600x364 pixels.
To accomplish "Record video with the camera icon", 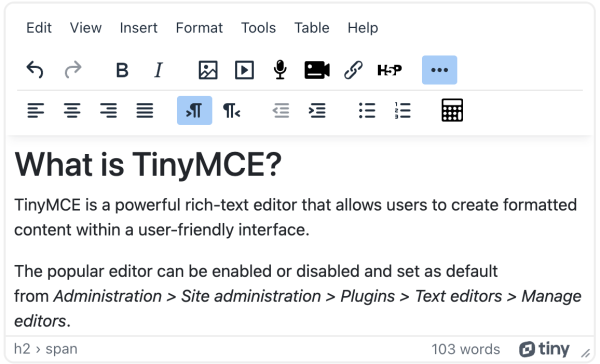I will pyautogui.click(x=317, y=70).
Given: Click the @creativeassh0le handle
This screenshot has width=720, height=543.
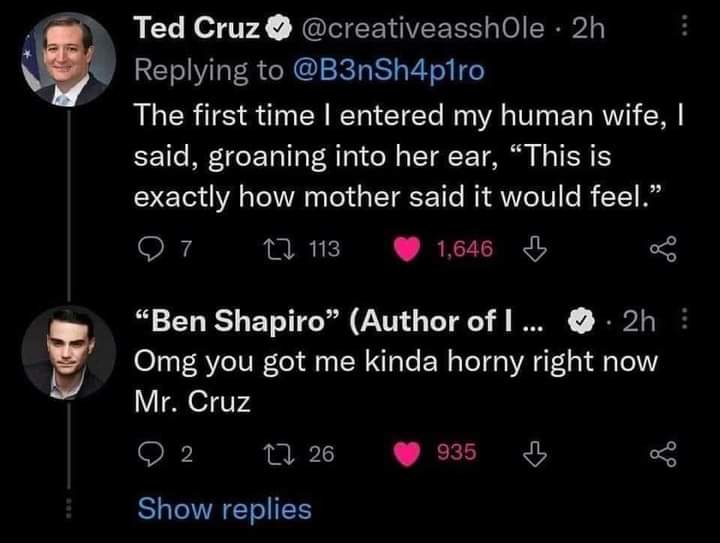Looking at the screenshot, I should tap(422, 28).
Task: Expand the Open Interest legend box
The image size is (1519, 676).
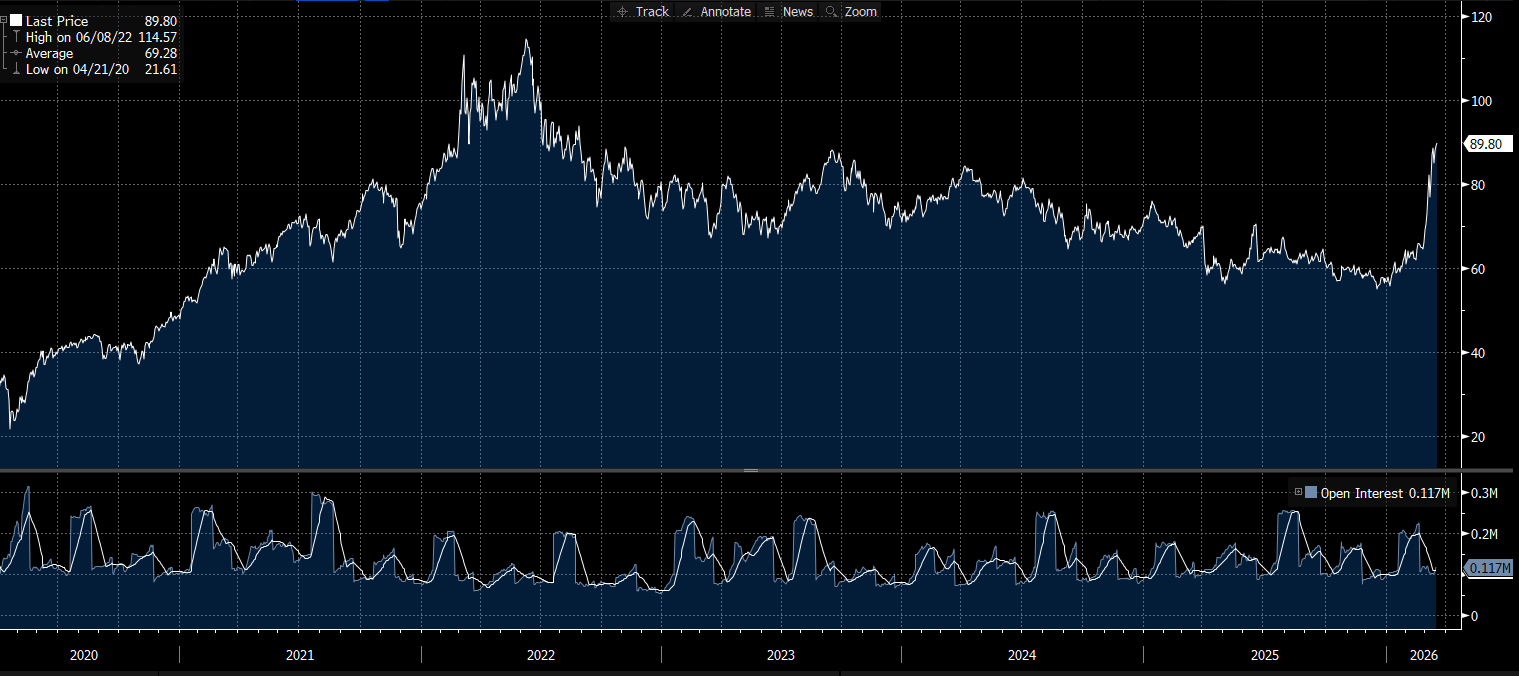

-=-=-

**Directions for this task:**
In the copy, no pictures are to appear; write out exactly the lines from the one containing "This screenshot has width=720, height=543." through the end of the listing above and no further lines.

**Written reply:**
This screenshot has width=720, height=543.
Looking at the screenshot, I should tap(422, 28).
Task: Expand the Open Interest legend box
The image size is (1519, 676).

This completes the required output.